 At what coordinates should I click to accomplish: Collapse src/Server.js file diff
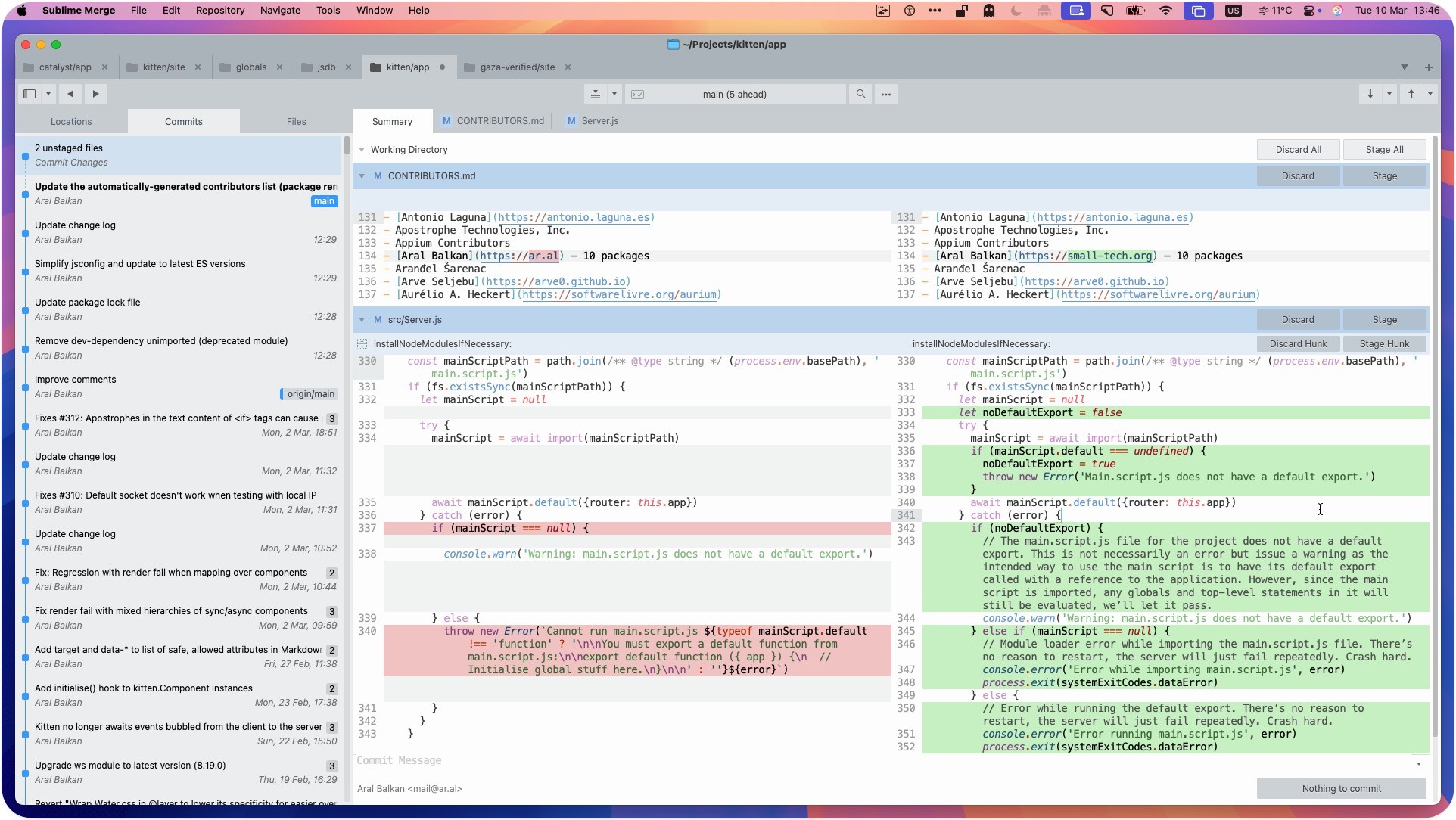coord(362,320)
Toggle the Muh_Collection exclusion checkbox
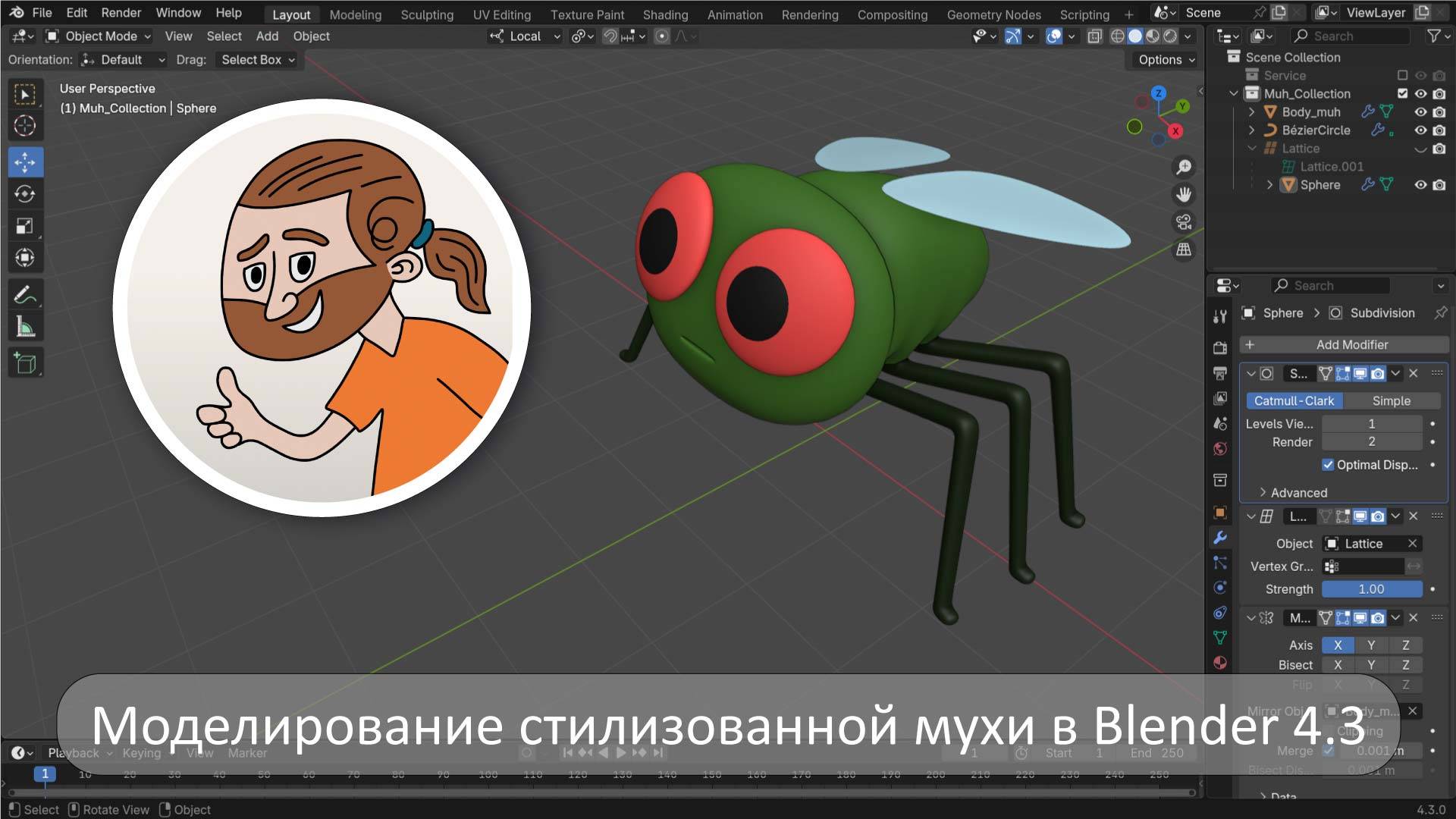 [1403, 93]
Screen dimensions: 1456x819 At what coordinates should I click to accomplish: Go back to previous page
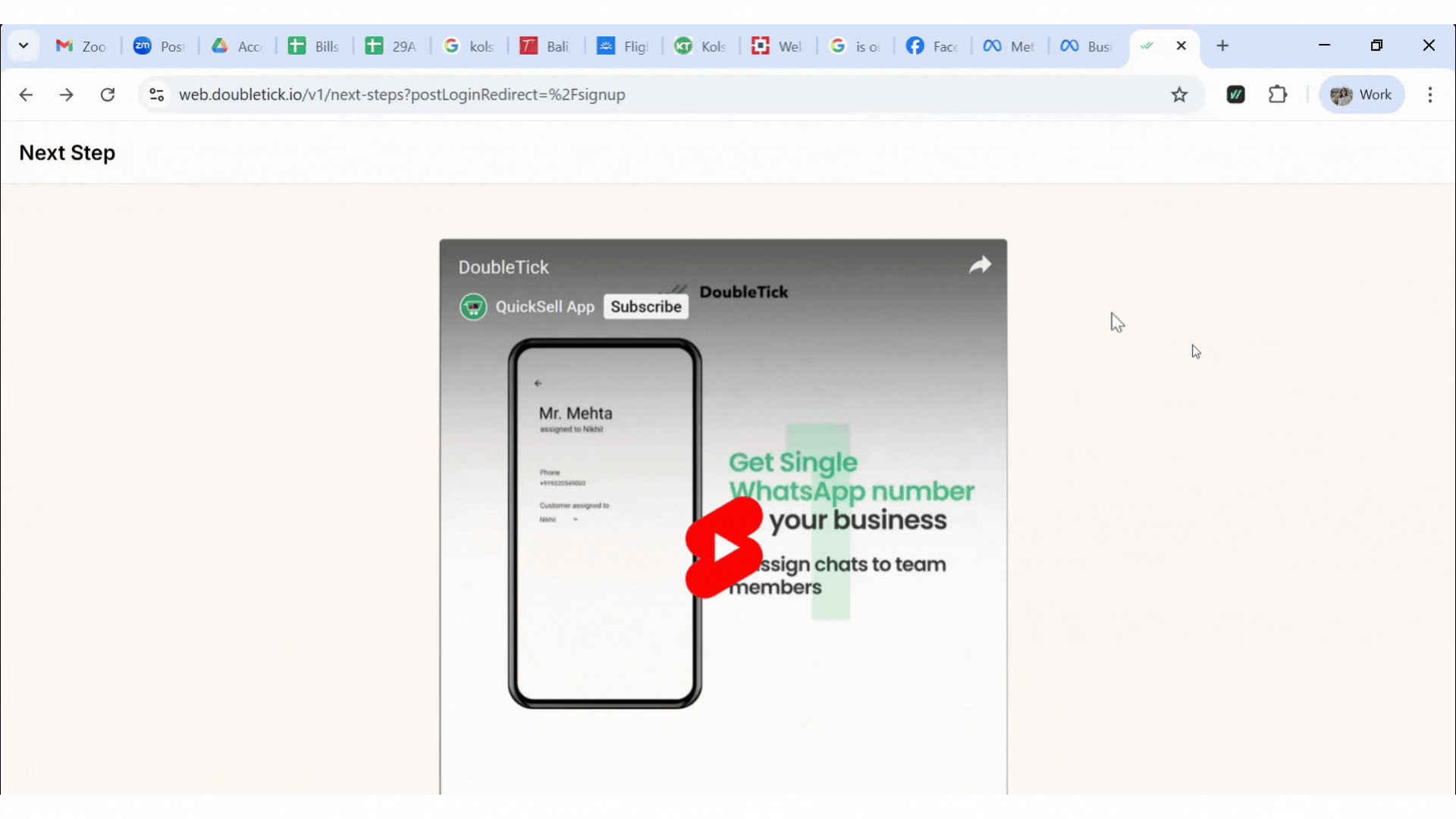pyautogui.click(x=26, y=95)
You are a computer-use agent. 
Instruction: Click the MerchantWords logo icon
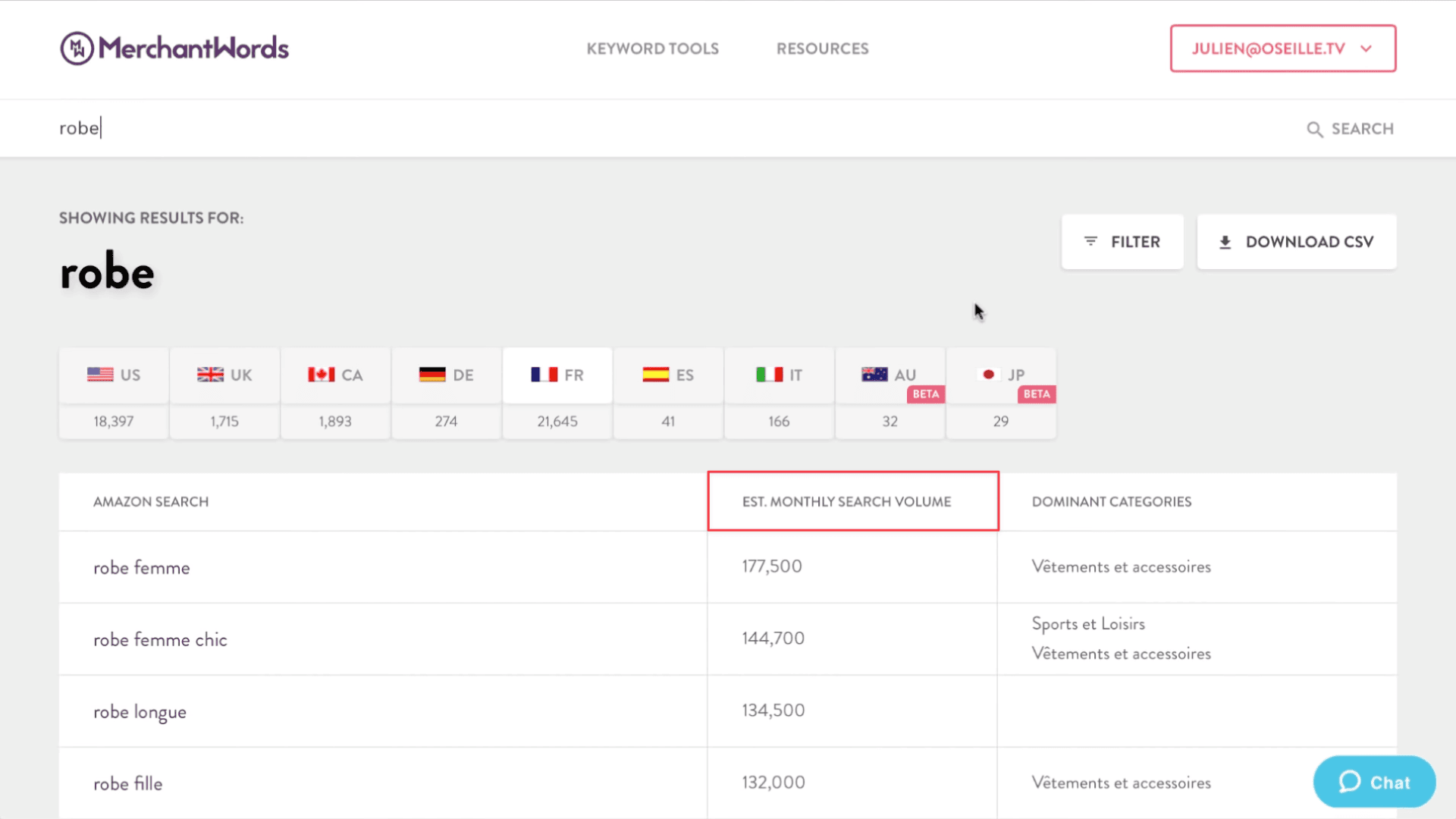(x=77, y=48)
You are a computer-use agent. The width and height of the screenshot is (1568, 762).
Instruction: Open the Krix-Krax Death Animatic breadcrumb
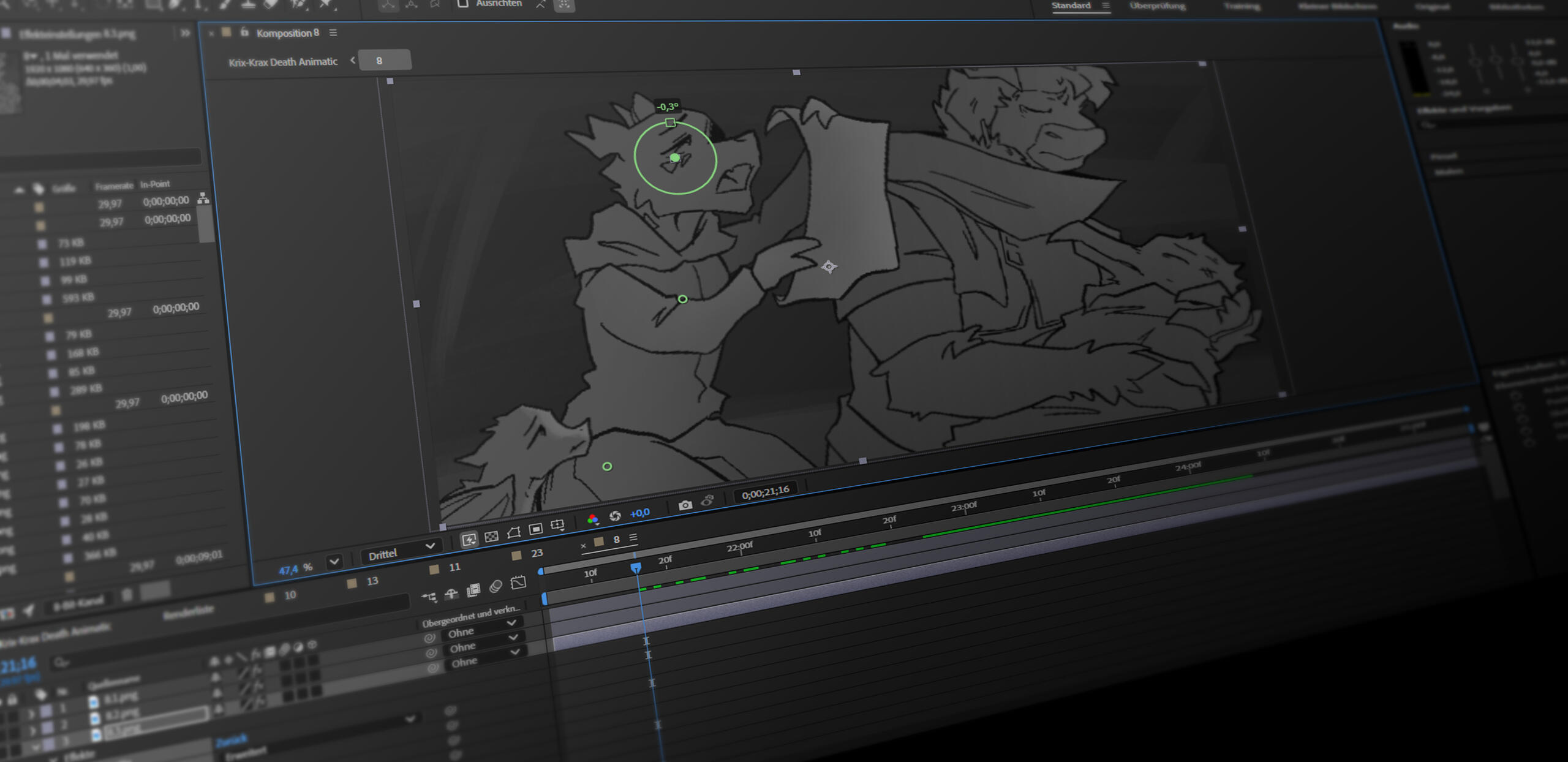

================

» WHAT THE EXERCISE ASKS: Wherever a picture appears in the records above, leave it out and transcribe everything else exactly.

» TASK SOLUTION:
 At what coordinates should I click to accomplish: Collapse src/Server.js file diff
coord(362,320)
Toggle the Muh_Collection exclusion checkbox
 [1403, 93]
Screen dimensions: 1456x819 At what coordinates should I click to accomplish: Go back to previous page
pyautogui.click(x=26, y=95)
You are a computer-use agent. 
Instruction: Click the MerchantWords logo icon
(x=77, y=48)
You are a computer-use agent. The width and height of the screenshot is (1568, 762).
Instruction: Open the Krix-Krax Death Animatic breadcrumb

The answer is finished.